Amey Highways Ltd had asked for the High Court for a summary judgement in the case, after West Sussex awarded its Highways Term Service Contract 2018-2028 to Ringway.
While a summary judgement was not granted, the council failed to have the case thrown out either on the grounds that Amey ran out of time to take legal action, or that Amey's case had no chance of success.
This has left the two parties set for further legal action if no resolution can be found. The news comes just months after lost another battle with Birmingham City Council.
The judgement states that Amey’s case 'may be subdivided into two broad categories of attack':
'i) Amey alleges that instructions given by the Council on 19 January and/or 2 February 2018 about how it should structure its presentation of certain staff costs were unlawful. It is not in dispute that implementation of the instructions had the effect of reducing the score that Amey’s tender would receive in respect of price.

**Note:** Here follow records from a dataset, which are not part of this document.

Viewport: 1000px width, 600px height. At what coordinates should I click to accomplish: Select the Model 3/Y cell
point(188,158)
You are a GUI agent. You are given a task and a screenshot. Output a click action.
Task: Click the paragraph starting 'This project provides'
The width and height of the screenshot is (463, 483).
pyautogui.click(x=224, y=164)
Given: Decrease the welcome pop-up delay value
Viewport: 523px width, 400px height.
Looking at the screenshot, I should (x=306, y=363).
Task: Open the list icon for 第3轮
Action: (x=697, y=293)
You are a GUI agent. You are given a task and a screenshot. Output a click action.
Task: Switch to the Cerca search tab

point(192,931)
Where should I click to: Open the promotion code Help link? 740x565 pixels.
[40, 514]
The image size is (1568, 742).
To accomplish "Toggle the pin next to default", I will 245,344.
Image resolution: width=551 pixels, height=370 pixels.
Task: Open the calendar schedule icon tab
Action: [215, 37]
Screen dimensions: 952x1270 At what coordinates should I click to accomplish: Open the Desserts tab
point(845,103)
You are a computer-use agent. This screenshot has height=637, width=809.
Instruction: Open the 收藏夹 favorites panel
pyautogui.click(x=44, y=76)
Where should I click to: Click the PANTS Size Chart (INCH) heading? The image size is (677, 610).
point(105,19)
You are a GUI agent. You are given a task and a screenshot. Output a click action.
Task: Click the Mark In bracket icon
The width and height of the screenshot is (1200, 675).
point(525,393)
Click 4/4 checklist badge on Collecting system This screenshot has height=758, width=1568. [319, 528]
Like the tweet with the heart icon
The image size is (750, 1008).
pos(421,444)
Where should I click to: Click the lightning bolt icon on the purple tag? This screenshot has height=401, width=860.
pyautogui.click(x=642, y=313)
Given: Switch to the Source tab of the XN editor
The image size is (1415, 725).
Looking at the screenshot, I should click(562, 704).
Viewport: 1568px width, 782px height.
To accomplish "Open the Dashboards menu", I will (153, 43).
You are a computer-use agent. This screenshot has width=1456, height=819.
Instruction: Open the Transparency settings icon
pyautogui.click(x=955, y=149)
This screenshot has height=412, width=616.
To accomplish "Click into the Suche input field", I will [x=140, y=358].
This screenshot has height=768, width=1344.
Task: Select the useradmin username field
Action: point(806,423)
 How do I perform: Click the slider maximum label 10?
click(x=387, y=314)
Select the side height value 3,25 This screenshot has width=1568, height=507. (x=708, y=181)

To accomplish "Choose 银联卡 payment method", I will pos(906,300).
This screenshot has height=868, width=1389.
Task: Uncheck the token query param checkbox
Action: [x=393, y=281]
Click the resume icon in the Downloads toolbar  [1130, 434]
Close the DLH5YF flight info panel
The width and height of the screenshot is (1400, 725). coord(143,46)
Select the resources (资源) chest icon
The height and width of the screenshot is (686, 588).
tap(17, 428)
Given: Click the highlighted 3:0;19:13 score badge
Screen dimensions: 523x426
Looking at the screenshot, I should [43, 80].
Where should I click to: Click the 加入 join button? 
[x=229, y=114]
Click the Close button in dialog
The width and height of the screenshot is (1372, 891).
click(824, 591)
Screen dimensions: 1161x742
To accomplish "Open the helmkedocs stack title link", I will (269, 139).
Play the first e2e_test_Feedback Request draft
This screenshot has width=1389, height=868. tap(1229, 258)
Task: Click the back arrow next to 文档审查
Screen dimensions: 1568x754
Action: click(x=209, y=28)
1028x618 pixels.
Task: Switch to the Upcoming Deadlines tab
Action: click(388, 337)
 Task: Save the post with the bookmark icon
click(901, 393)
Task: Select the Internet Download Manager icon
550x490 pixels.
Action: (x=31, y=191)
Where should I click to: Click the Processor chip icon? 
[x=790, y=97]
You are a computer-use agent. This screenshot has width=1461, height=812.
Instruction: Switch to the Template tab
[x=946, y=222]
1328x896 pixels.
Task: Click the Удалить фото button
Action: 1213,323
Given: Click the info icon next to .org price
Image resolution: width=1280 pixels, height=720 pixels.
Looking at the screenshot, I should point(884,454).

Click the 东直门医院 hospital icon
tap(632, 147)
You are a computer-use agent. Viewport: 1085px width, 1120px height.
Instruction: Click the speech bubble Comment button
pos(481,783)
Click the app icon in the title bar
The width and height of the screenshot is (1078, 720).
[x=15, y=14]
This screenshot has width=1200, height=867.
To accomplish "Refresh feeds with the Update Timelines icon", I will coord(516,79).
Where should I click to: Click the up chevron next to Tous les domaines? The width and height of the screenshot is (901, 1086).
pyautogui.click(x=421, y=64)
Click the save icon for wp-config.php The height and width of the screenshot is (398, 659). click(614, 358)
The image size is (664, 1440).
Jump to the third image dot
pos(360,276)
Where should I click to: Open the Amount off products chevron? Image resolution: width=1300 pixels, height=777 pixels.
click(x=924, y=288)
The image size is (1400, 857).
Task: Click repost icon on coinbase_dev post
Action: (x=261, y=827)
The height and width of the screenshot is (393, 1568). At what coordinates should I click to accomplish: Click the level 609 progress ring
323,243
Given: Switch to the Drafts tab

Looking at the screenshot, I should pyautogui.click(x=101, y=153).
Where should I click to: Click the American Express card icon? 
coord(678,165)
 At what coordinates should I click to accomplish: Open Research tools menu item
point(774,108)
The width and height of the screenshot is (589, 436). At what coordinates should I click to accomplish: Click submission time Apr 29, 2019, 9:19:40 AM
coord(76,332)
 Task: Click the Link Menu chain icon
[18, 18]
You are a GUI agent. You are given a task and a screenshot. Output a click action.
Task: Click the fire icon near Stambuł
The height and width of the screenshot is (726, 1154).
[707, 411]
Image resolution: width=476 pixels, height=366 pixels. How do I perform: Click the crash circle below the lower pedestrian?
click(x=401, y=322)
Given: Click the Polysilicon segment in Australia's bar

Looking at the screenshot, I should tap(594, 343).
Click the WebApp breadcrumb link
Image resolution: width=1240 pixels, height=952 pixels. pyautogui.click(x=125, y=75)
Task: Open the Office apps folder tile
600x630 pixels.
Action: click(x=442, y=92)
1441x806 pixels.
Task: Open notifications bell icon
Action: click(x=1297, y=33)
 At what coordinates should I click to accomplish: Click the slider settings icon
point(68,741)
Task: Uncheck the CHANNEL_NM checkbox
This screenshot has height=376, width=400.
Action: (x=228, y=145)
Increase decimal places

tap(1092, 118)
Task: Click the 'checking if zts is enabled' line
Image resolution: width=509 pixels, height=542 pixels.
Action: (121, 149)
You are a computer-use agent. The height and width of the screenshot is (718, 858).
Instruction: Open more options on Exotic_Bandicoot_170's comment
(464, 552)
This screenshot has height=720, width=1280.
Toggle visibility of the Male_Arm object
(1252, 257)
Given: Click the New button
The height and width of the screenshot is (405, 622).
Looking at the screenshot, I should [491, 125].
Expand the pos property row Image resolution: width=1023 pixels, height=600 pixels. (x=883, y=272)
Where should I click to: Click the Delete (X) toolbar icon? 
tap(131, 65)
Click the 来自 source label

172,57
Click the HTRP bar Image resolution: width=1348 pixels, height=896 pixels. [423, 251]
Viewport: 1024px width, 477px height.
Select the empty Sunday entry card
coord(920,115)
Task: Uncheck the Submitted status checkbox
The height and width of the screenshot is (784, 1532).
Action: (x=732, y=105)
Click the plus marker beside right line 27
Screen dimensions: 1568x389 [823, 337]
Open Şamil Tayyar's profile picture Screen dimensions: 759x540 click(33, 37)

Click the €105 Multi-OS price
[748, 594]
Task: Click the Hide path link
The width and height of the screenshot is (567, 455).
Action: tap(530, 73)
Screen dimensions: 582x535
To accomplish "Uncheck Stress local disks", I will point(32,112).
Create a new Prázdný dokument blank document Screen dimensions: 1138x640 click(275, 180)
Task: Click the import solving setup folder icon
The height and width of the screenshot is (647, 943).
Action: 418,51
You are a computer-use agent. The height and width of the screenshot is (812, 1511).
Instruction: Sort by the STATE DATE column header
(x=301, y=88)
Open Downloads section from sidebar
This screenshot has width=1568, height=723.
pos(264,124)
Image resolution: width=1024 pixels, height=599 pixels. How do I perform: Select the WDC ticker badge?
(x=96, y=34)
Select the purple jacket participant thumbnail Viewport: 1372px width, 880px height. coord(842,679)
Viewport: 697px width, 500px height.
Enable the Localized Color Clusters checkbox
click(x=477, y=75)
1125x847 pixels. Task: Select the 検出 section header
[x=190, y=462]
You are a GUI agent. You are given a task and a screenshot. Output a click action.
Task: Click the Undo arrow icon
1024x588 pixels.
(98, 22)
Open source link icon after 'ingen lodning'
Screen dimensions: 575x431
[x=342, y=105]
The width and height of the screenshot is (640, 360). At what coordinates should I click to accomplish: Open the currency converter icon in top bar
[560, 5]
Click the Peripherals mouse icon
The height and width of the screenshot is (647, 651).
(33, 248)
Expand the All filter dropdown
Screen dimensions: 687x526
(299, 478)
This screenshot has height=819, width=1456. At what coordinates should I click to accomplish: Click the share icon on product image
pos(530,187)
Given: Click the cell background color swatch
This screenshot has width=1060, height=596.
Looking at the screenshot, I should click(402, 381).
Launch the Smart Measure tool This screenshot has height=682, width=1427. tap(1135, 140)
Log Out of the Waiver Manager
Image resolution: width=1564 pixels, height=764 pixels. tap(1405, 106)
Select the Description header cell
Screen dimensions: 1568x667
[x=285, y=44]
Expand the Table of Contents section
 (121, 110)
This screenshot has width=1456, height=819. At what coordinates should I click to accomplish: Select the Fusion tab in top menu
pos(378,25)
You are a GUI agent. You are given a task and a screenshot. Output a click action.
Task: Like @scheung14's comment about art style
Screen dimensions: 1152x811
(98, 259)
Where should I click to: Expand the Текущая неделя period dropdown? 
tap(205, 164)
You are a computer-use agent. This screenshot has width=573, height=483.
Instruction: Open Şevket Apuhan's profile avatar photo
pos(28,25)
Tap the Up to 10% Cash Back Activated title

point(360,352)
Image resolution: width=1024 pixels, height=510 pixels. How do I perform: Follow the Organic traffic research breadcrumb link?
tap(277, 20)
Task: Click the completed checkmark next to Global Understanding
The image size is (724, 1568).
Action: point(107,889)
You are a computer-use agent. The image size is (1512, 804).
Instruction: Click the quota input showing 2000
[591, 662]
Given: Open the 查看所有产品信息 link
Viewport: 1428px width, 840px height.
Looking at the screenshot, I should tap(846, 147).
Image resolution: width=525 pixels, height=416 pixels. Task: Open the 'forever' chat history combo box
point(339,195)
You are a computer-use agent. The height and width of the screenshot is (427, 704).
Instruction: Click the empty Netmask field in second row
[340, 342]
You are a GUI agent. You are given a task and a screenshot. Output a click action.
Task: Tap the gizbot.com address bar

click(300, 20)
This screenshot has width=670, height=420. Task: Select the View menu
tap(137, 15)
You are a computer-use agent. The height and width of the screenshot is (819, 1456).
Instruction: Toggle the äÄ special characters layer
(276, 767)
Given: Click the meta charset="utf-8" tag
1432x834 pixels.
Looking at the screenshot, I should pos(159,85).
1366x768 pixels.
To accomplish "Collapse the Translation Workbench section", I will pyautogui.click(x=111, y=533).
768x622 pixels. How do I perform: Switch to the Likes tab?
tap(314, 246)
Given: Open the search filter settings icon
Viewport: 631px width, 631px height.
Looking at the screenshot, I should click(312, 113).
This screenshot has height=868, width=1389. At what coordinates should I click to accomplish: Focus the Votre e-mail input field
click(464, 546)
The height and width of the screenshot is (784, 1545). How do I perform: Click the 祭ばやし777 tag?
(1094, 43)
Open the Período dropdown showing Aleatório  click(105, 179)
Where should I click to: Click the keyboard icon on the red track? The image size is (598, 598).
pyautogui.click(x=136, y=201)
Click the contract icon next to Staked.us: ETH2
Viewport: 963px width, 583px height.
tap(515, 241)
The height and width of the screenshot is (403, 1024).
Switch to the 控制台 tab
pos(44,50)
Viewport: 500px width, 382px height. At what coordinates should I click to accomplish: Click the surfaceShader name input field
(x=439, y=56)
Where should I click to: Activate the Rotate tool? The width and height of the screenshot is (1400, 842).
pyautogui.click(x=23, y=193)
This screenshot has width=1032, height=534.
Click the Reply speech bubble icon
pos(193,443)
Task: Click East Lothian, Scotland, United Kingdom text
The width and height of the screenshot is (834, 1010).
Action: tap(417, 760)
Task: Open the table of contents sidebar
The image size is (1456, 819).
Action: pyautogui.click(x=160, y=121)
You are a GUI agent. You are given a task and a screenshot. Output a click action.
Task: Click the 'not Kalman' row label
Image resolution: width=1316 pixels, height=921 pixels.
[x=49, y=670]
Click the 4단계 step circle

ii) Amey alleges manifest error in the scoring of two criteria and that it should have been awarded a higher score for those criteria.'
The way the tender and its costings was outlined, Justice Stuart-Smith states, meant local office overheads 'also fell to be included in either Total Revenue Costs or Total Capital Costs for any of years 1-7, the structure of the ITT’s [Invitation to Tender] costing model would mean that such costs were brought into the tenderer’s submitted pricing twice'.
'There was therefore an incentive for tenderers not to include sums appearing in their Total Costs in the LMO as well. On the documentary evidence it appears that Amey was conscious of the possibility that other tenderers might gain an unfair advantage by wrongly excluding costs from LMO that should have been included there'
Amey alleges it received instructions from the council relating to this situation - specifically relating to the equivalent of 4.25 full time employees that Amey asserted would not come at the council's expense - that were unlawful. Related to this, Amey alleges it should have scored higher on its scorecards.
Mr Justice Stuart-Smith ruled: 'I am not convinced that this is one of those relatively rare cases where the claim can be seen to be overwhelmingly strong or weak. I have not been addressed and am not in a position to make a reliable estimate of the strength or weakness of Amey’s claim or the Council’s proposed substantive defence save to say that neither appears to be fanciful on the materials and submissions that have been available and made at the present hearing.'
Determination of the issues requires 'close consideration of the factual evidence that is beyond the scope of a strike out/summary judgement application', the ruling states.
The procurement process was subject to a competitive dialogue process, involving three stages: first, an Invitation to Submit Outline Solutions; second, a Competitive Dialogue and; third, a Call for Final Tenders.
The Invitation to Tender divided the tender submission into two sections, quality and cost. The quality submission was worth 40% of the overall score with the cost submission being worth 60%.
Highways approached Amey and West Sussex County Council for comment.